According to the fourth edition of the Diagnostic Statistical Manual of Mental Disorders (DSM-IV) of the American Psychiatric Association (APA) (1994), ADHD can be defined by behaviors exhibited. Individuals with ADHD exhibit combinations of the following behaviors:
Children with ADHD show different combinations of these behaviors and typically exhibit behavior that is classified into two main categories: poor sustained attention and hyperactivity-impulsiveness. Three subtypes of the disorder have been described in the DSM-IV: predominantly inattentive, predominantly hyperactive-impulsive, and combined types (American Psychiatric Association [APA] as cited in Barkley, 1997). For instance, children with ADHD, without hyperactivity and impulsivity, do not show excessive activity or fidgeting but instead may daydream, act lethargic or restless, and frequently do not finish their academic work. Not all of these behaviors appear in all situations. A child with ADHD may be able to focus when he or she is receiving frequent reinforcement or is under very strict control. The ability to focus is also common in new settings or while interacting one-on-one. While other children may occasionally show some signs of these behaviors, in children with ADHD the symptoms are more frequent and more severe than in other children of the same age.

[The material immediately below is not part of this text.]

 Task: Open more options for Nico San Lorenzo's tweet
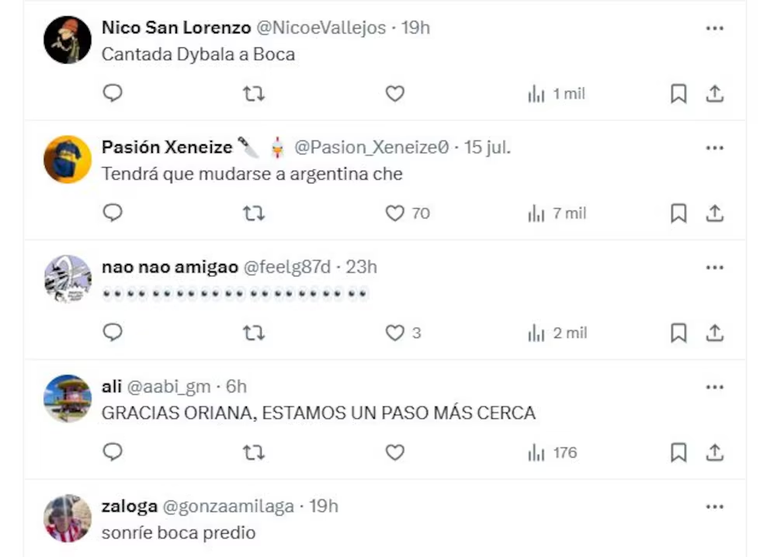[x=714, y=28]
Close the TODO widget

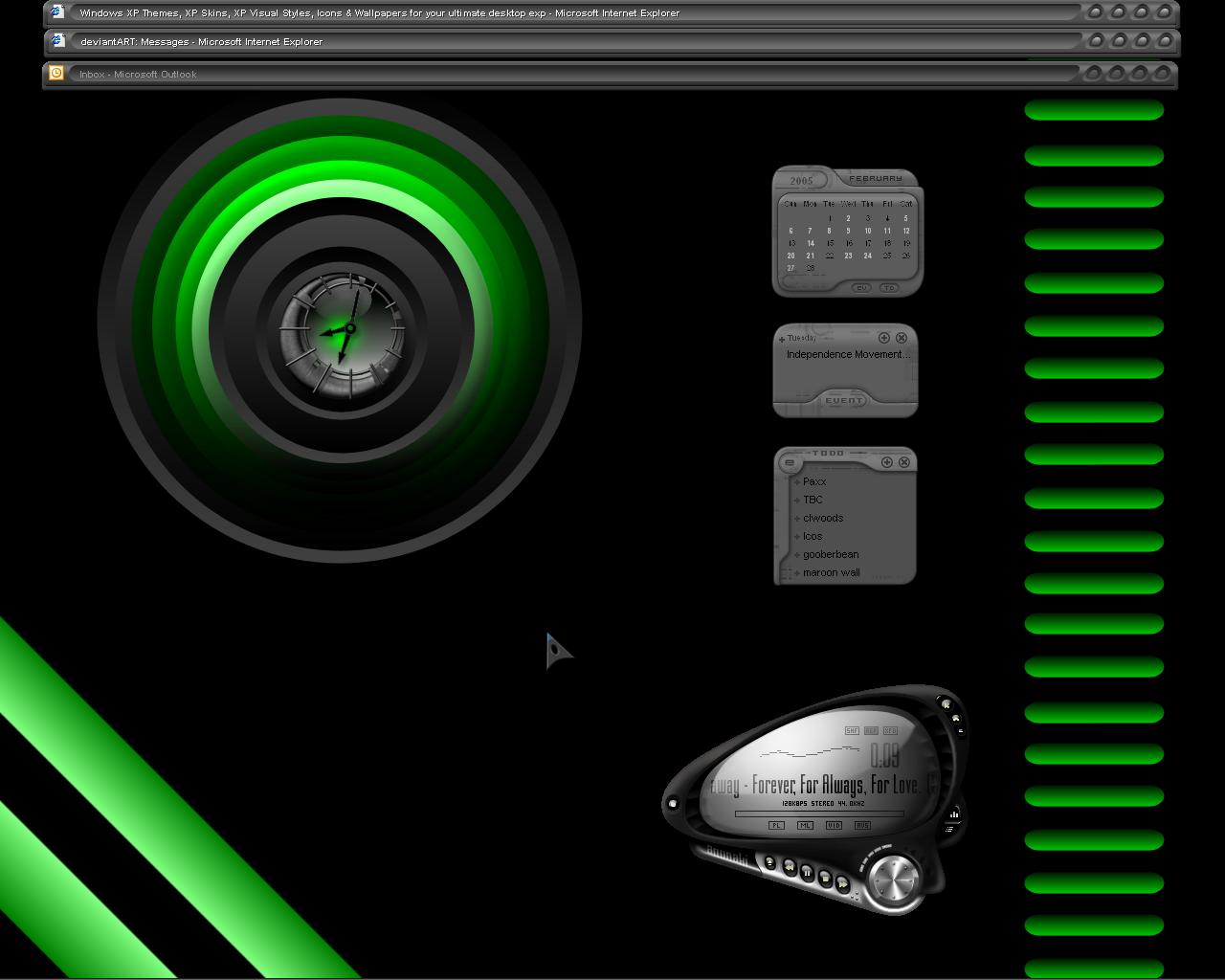[903, 462]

Although many children have only ADHD, others have additional academic or behavioral diagnoses. For instance, it has been documented that approximately a quarter to one-third of all children with ADHD also have learning disabilities (Forness & Kavale, 2001; Robelia, 1997; Schiller, 1996), with studies finding populations where the comorbidity ranges from 7 to 92 percent (DuPaul & Stoner, 1994; Osman, 2000). Likewise, children with ADHD have coexisting psychiatric disorders at a much higher rate. Across studies, the rate of conduct or oppositional defiant disorders varied from 43 to 93 percent and anxiety or mood disorders from 13 to 51 percent (Burt, Krueger, McGue, & Iacono, 2001; Forness, Kavale, & San Miguel, 1998; Jensen, Martin, & Cantwell, 1997; Jensen, Shertvette, Zenakis, & Ritchters, 1993). National data on children who receive special education confirm this co-morbidity with other identified disabilities. Among parents of children age 6-13 years who have an emotional disturbance, 65 percent report their children also have ADHD. Parents of 28 percent of children with learning disabilities report their children also have ADHD (Wagner & Blackorby, 2002).
When selecting and implementing successful instructional strategies and practices, it is imperative to understand the characteristics of the child, including those pertaining to disabilities or diagnoses. This knowledge will be useful in the evaluation and implementation of successful practices, which are often the same practices that benefit students without ADHD.Â
Teachers who are successful in educating children with ADHD use a three-pronged strategy. They begin by identifying the unique needs of the child. For example, the teacher determines how, when, and why the child is inattentive, impulsive, and hyperactive. The teacher then selects different educational practices associated with academic instruction, behavioral interventions, and classroom accommodations that are appropriate to meet that child’s needs. Finally, the teacher combines these practices into an individualized educational program (IEP) or other individualized plan and integrates this program with educational activities provided to other children in the class. The three-pronged strategy, in summary, is as follows:
Because no two children with ADHD are alike, it is important to keep in mind that no single educational program, practice, or setting will be best for all children.